The MUPC, the longest running undergraduate psychology conference in the nation, featured 84 presentations by students from 19 colleges and universities across the state of Minnesota and the region.

Alicia Sadler

SIOP Presents

The Society for Industrial and Organizational Psychology presented its top honors recently at its annual conference in Los Angeles, California.

Nearly 3,000 people attended the three-day meeting, which was presided over by SIOP President Fritz Drasgow, Purdue University.

David Nadler, chairman and CEO of Mercer Delta Consulting LLC and Frank Erwin of ePredix, Inc. received the Distinguished Professional Contributions Award.

Recipients of the Distinguished Scientific Contributions Award were Angelo S. DeNisi of Texas A&M University and Robert Folger of Central Florida University.

Marcus Dickson of Wayne State University was presented the Distinguished Teaching Contributions Award and the Distinguished Service Contributions Award went to Richard Jeanneret of Jeanneret&Associates.

Other recipients included Jason Colquitt, University of Florida, who received the Distinguished Early Careers Award and Lisa Nishii, Cornell University, who was named the winner of the S. Rains Wallace Dissertation Research Award.

Also, the William A. Owens Scholarly Achievement Award, given for the best article published in I/O psychology in 2003, went to a quartet of researchers. Phillip Podsakoff, Scott McKenzie, and Jeong-Yeon Lee, all from Indiana University, and Nathan Podsakoff, University of Florida were honored for their article, “Common Method Biases in Behavioral Research: A Critical Review of the Literature and Recommended Remedies,” which appeared in the Journal of Applied Psychology.

The Robert J. Wherry Award for the best Paper at the IO/OB Conference, which is an annual gathering of I/O psychology graduate students, was awarded to John Skinner and Scott Morris, doctoral students at the Illinois Institute of Technology.

Stacey Turner, Sarah Singletary and Eden King, all from Rice University, and Jenessa Shapiro, Arizona State University, were presented the John C. Flanagan Award for Outstanding Student Contribution to the SIOP Conference.

Milner, Tulving Win Gairdner Awards

Two APS William James Fellows, Brenda Milner, McGill University, and Endel Tulving, Rotman Research Institute and University of Toronto, recently were named winners of the 2005 Gairdner International Awards, one of the most prestigious awards in all of science.

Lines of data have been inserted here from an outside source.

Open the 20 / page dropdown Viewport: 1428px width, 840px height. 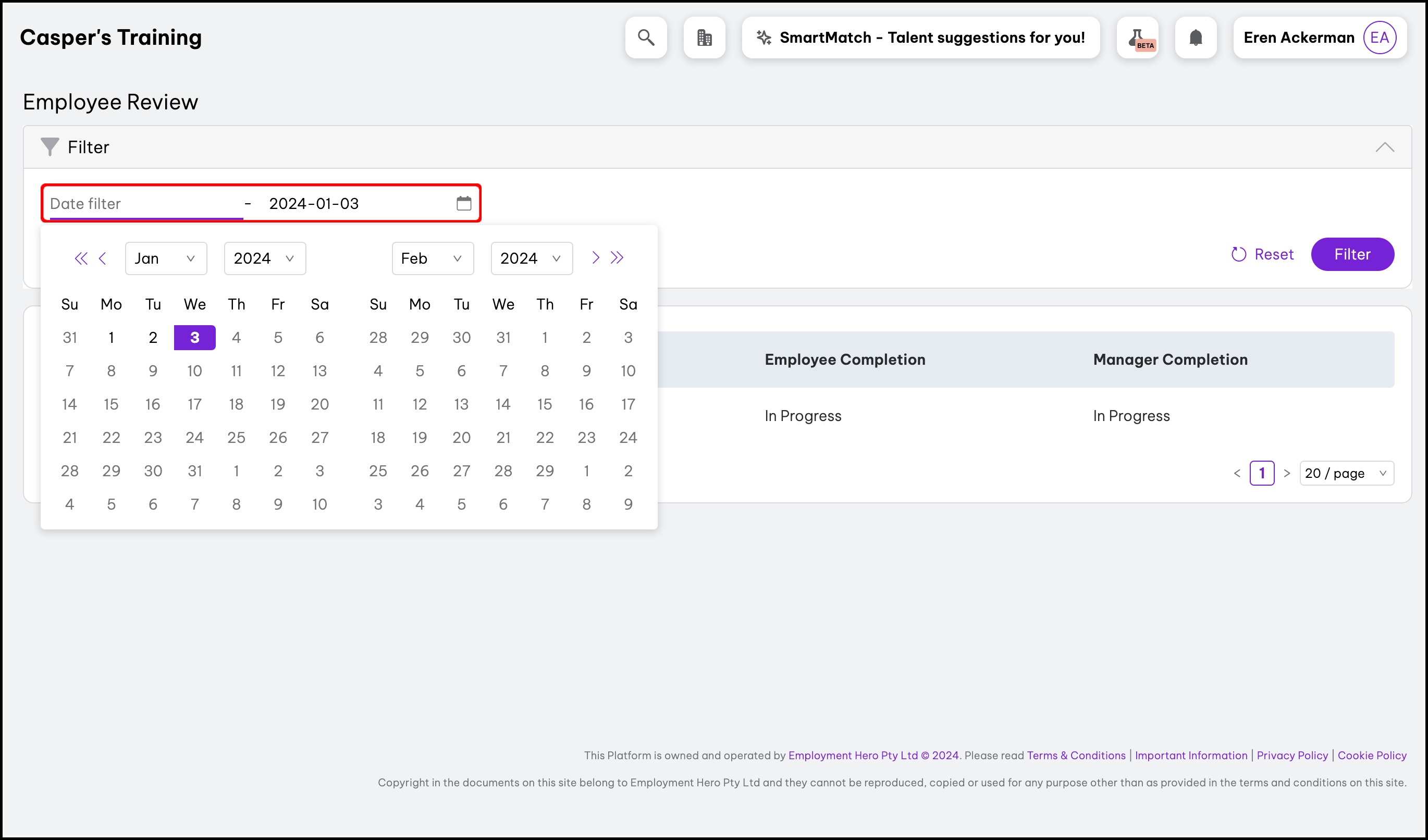[1346, 473]
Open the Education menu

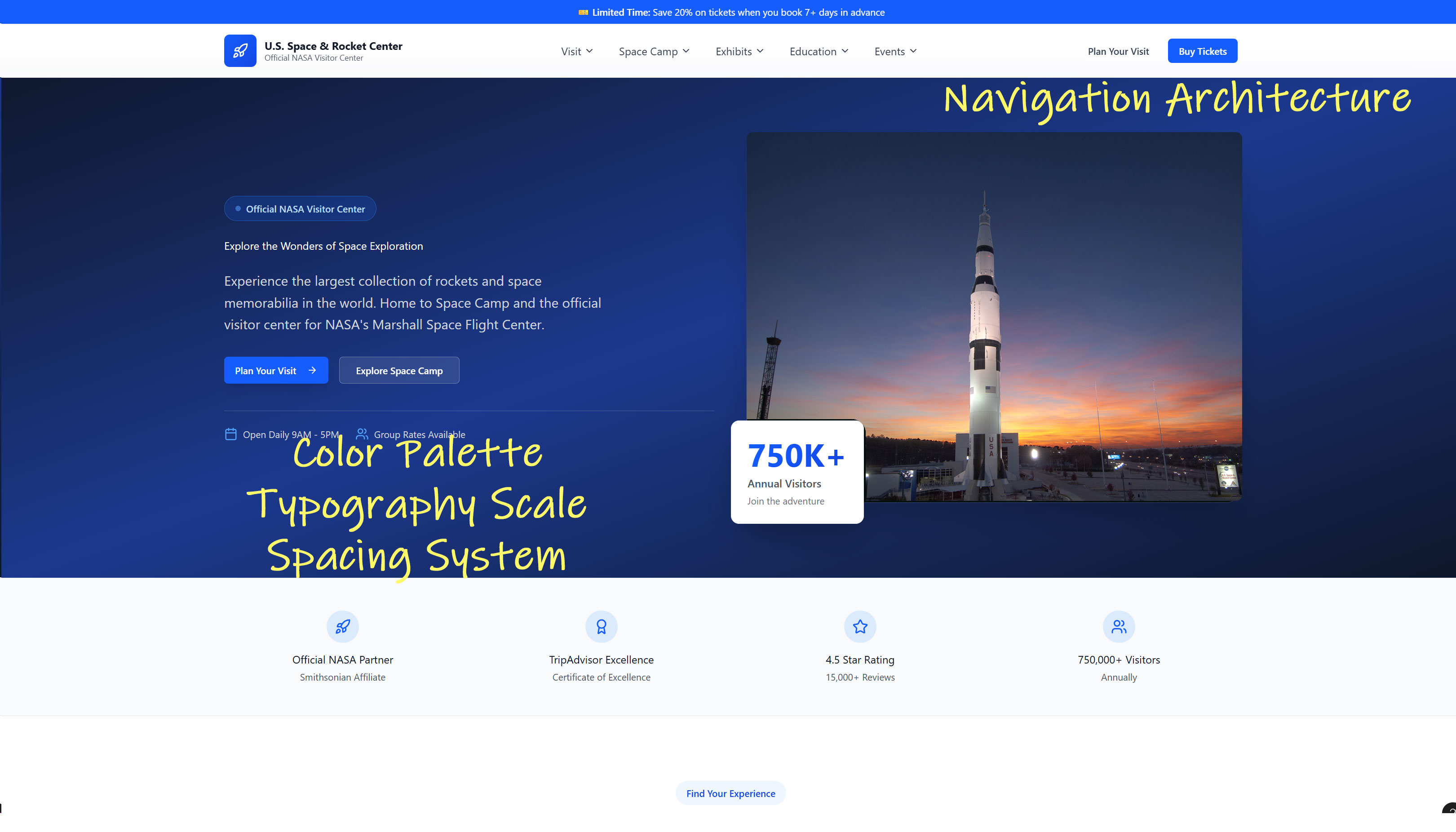pyautogui.click(x=819, y=51)
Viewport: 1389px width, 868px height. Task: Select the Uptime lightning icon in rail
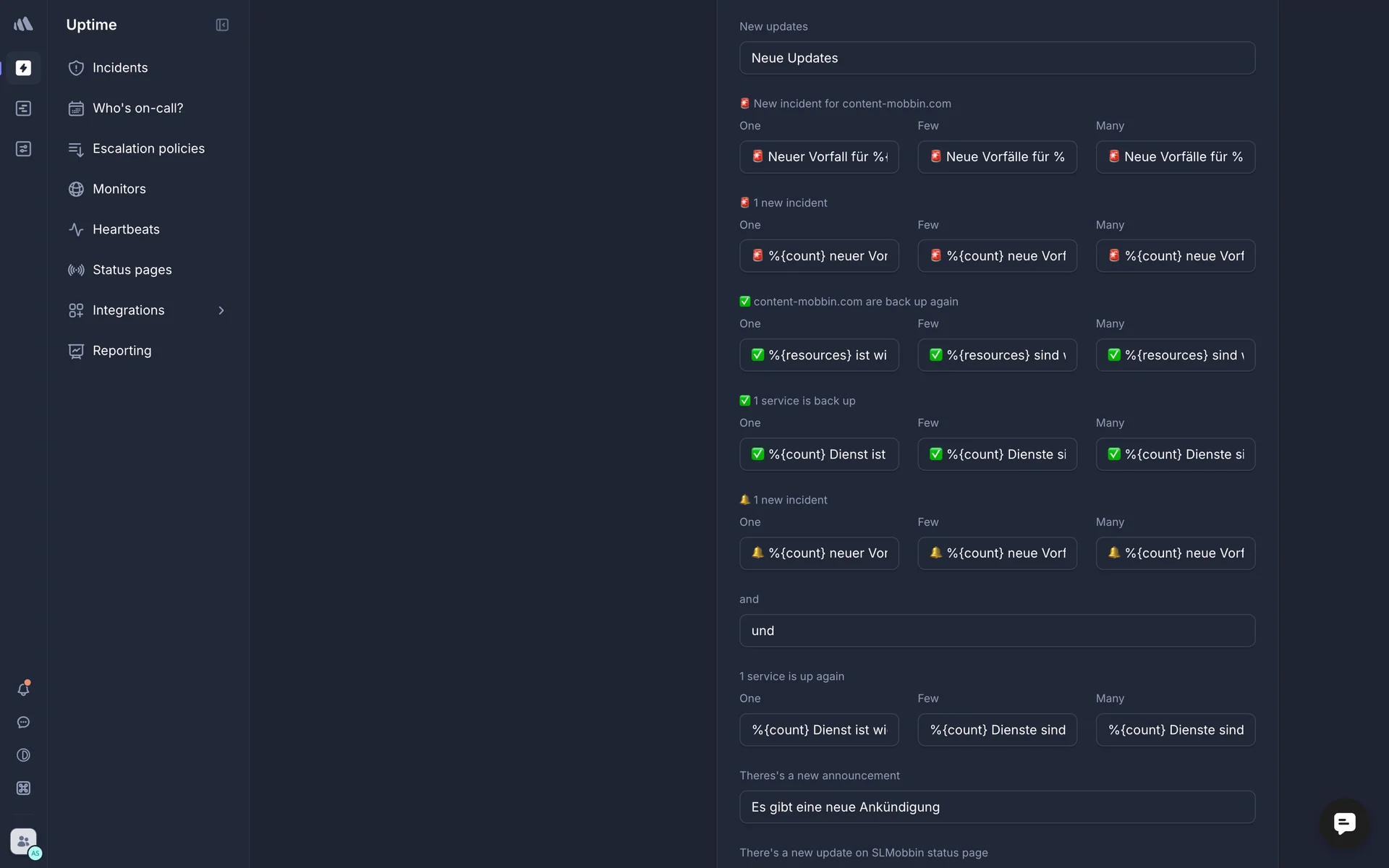coord(23,68)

Milner was recognized for “pioneering research in the understanding of human memory, and providing the necessary framework within which findings in neuroanatomy, neurophysiology, and neuropharmacology can be integrated.”

Tulving was recognized for “pioneering research in the understanding of human memory, and providing the necessary framework within which findings in neuroanatomy, neurophysiology, and neuropharmacology can be integrated.”

Of the 274 Gairdner winners, 64 have gone on to win the Nobel Prize. The award recognizes outstanding contributions by medical scientists worldwide whose work will significantly improve the quality of life.

New AAAS Fellows

Three APS Past Presidents and two Fellow and Charter Members were among 213 people recently elected Fellows of the American Academy of Arts and Sciences.

John Darley, Princeton University, Susan T. Fiske, Princeton University, and Henry L. Roediger, III, Washington University in St. Louis served consecutive terms as APS President, from 2001 to 2004. Susan Goldin-Meadow, University of Chicago, was also elected, and Brenda Milner, McGill University, was named a Foreign Honorary Member.